Mephisto
RBL
- Katılım
- 10 Ara 2005
- Mesajlar
- 7,669
- Reaction score
- 0
- Puanları
- 0
Okumaya değer!!! BİRAZ UZUN GİBİ GÖRÜNSEDE OKUMAYNIZI TAVSİYE EDERİM.
"İLK BEŞ DAKİKA VE BİR ÖMÜR
a.. .......ili kırsalında teröristlerin dur ihtarına ateşle
karşılık vermesi sonucu çıkan çatışmada.....güvenlik görevlisi şehit
oldu.
Ya da
a.. .......ilinde devriye görevini yerine getiren
...aracına
açılan ateş sonucu..güvenlik
görevlisi şehit oldu.
Ya da
a.. ........ili kırsalında teröristlerce döşenen mayının
patlaması sonucu...asker
yaralandı..
Bu nasıl başlar biliyor musunuz?
Hava o kadar sıcaktır ki beyninizdeki sıvının
buharlaşıp uçtuğunu düşünürsünüz.
Oluştuğu anda kuruyup giden ter damlacıklarından geriye kalan
tuzlar yüzünüzün ve hatta
elbisenizin her yanını kaplamıştır.
Avucunuzun içindeki ter, yüzünüzdeki gibi kolay kurumadığı
için
elinizdeki tüfeğinizin metal
kısmı avucunuzun içinde vıcık, vıcık oynar.

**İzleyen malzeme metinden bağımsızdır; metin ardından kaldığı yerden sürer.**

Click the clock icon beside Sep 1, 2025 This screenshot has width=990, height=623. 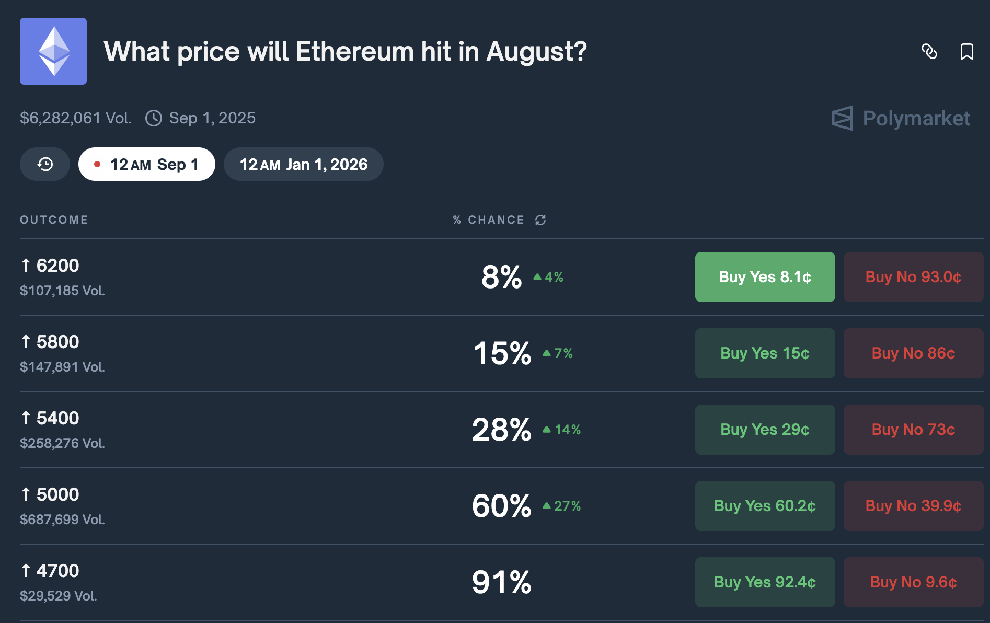tap(153, 118)
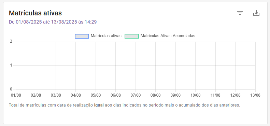Click the 07/08 x-axis label

pos(136,95)
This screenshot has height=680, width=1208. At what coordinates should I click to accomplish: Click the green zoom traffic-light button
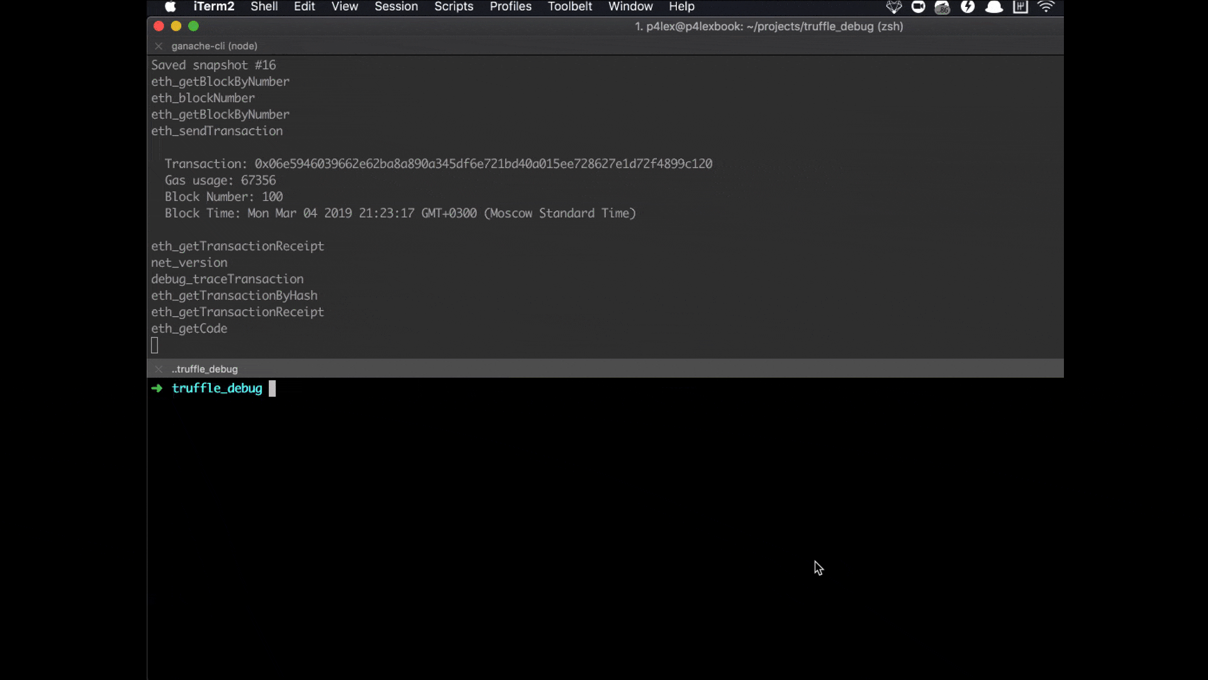click(193, 26)

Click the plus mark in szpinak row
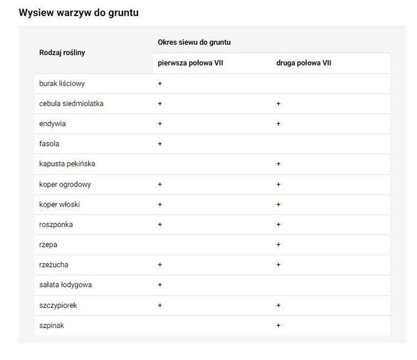pyautogui.click(x=278, y=326)
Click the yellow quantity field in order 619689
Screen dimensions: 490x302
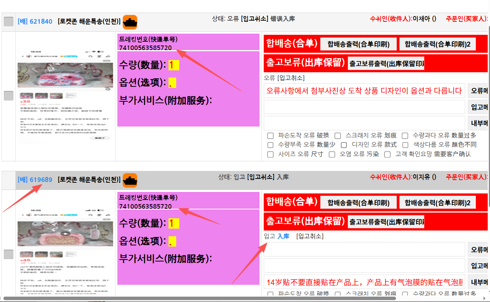pos(174,223)
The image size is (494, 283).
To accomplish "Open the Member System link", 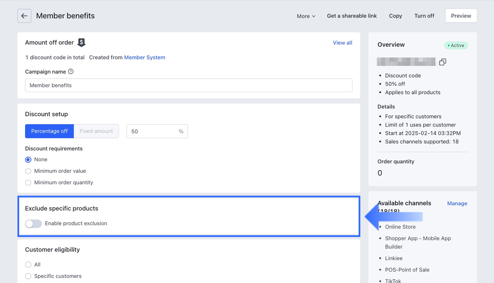I will [144, 57].
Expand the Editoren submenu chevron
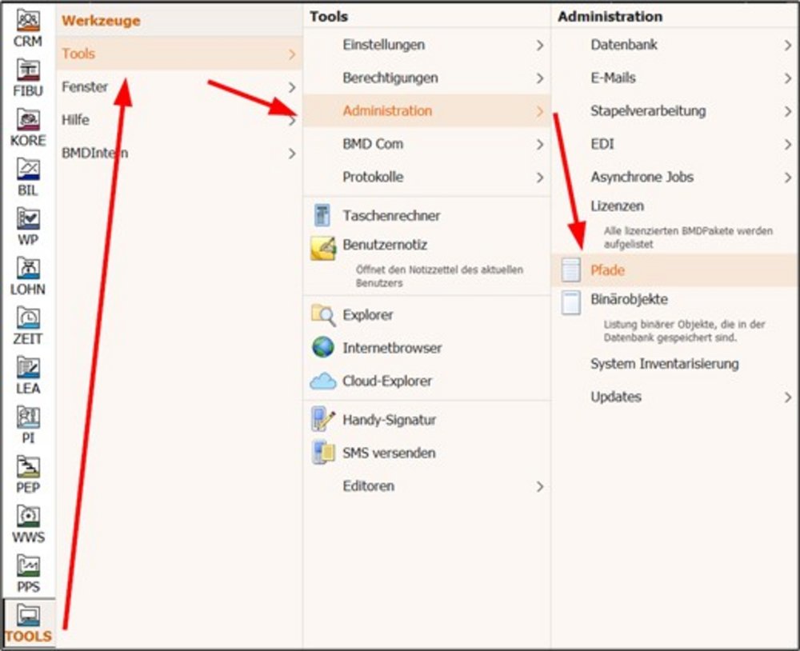 (540, 486)
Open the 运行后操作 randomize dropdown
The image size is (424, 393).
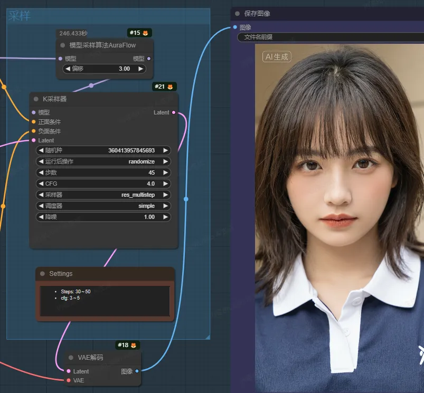tap(103, 161)
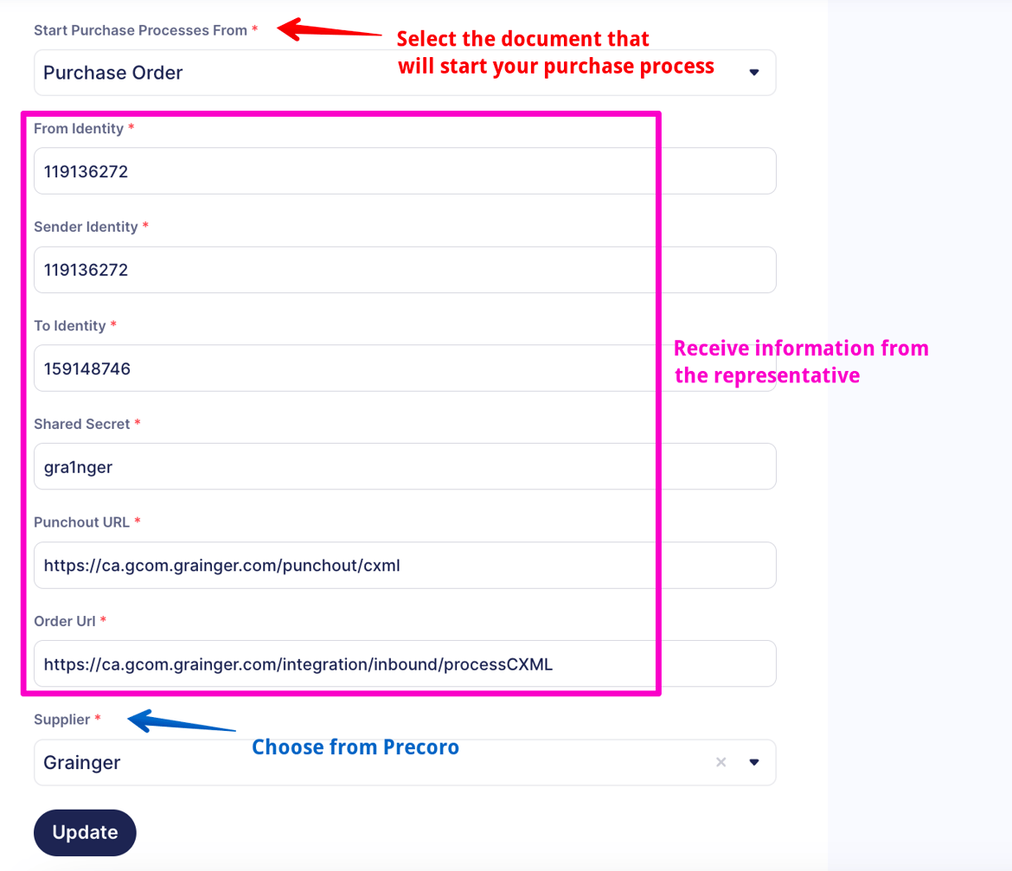This screenshot has height=871, width=1012.
Task: Focus the From Identity input field
Action: click(x=346, y=171)
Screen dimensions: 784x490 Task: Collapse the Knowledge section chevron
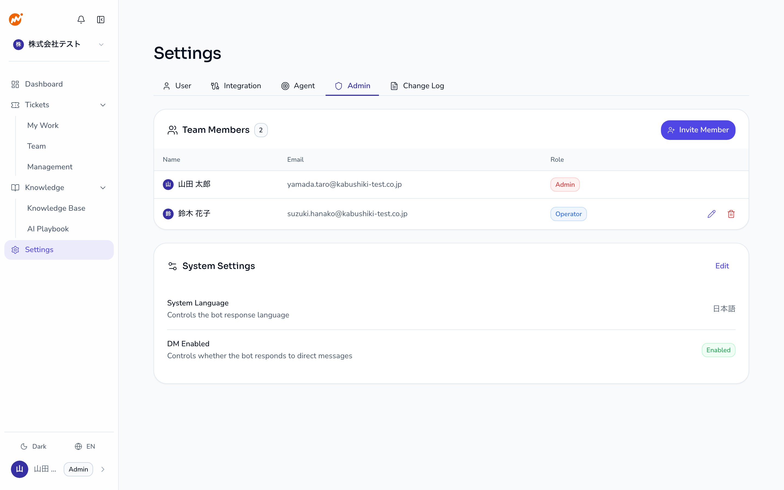[x=103, y=188]

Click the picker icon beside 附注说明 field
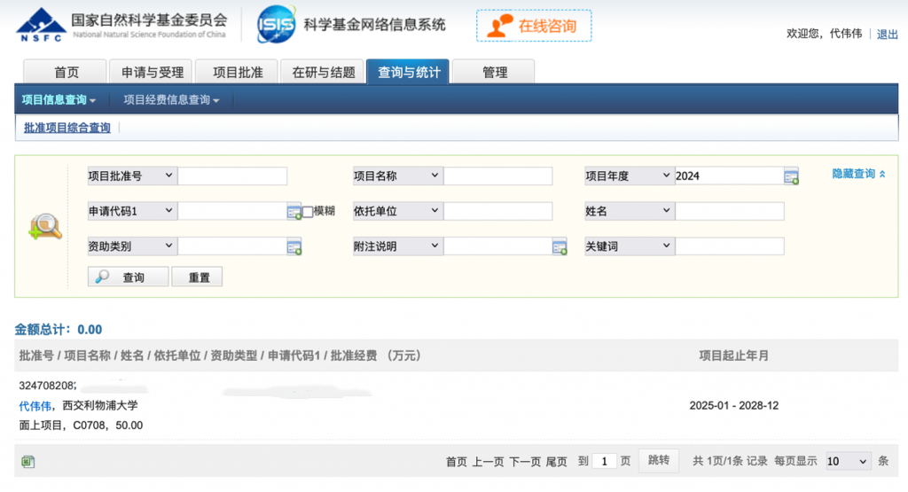click(560, 247)
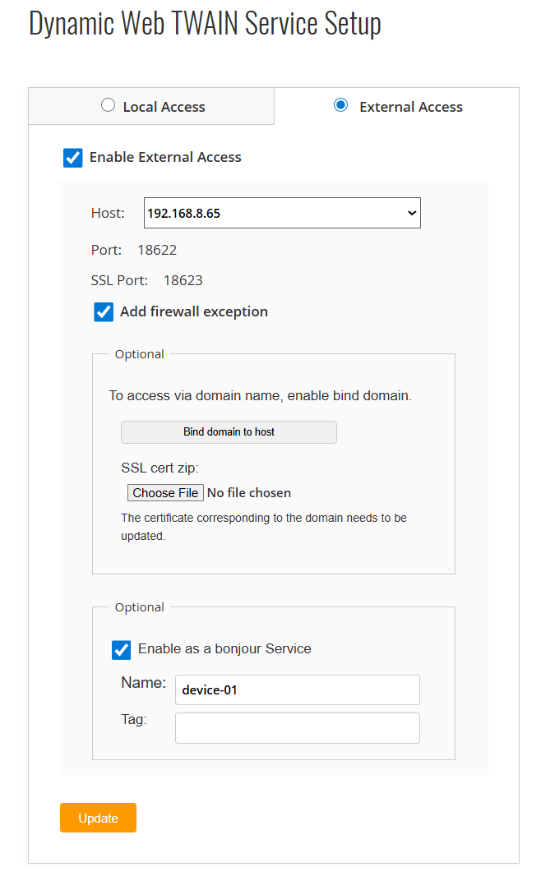
Task: Click Choose File for the SSL cert zip
Action: click(x=165, y=492)
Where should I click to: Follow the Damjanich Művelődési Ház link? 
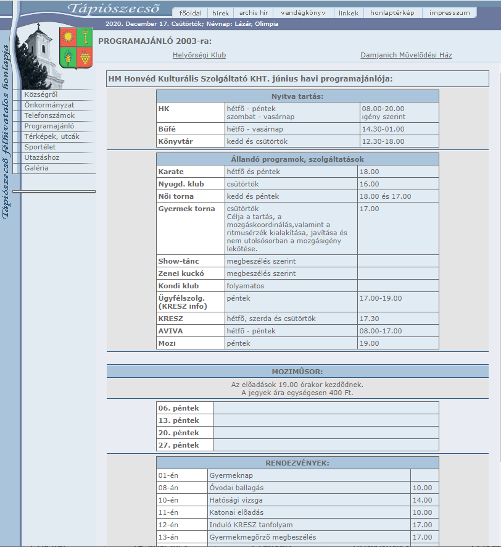point(406,55)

Ter ile ıslanan çeliğin
kokusu avucunuzun içine ve
elinizi sürdüğünüz her yere siner. Önünüzde yürüyen adamın, ayağının
kuru
toprakla her temas edişinde çıkan toz, ağzınızın kupkuru olmasına ve
zor
nefes almanıza sebep olur.
Sırt çantanızın askı kayışları yüzünden omuzlarınızı
hissetmezsiniz. Kült ağrıları ancak çantayı sırtınızdan
çıkardığınızda
fark edersiniz.
Bastığınız her taş parçası, her çalı ve bir ayağınızın
kaplayabildiği her yeryüzü parçasından çıkan sesi duyarsınız.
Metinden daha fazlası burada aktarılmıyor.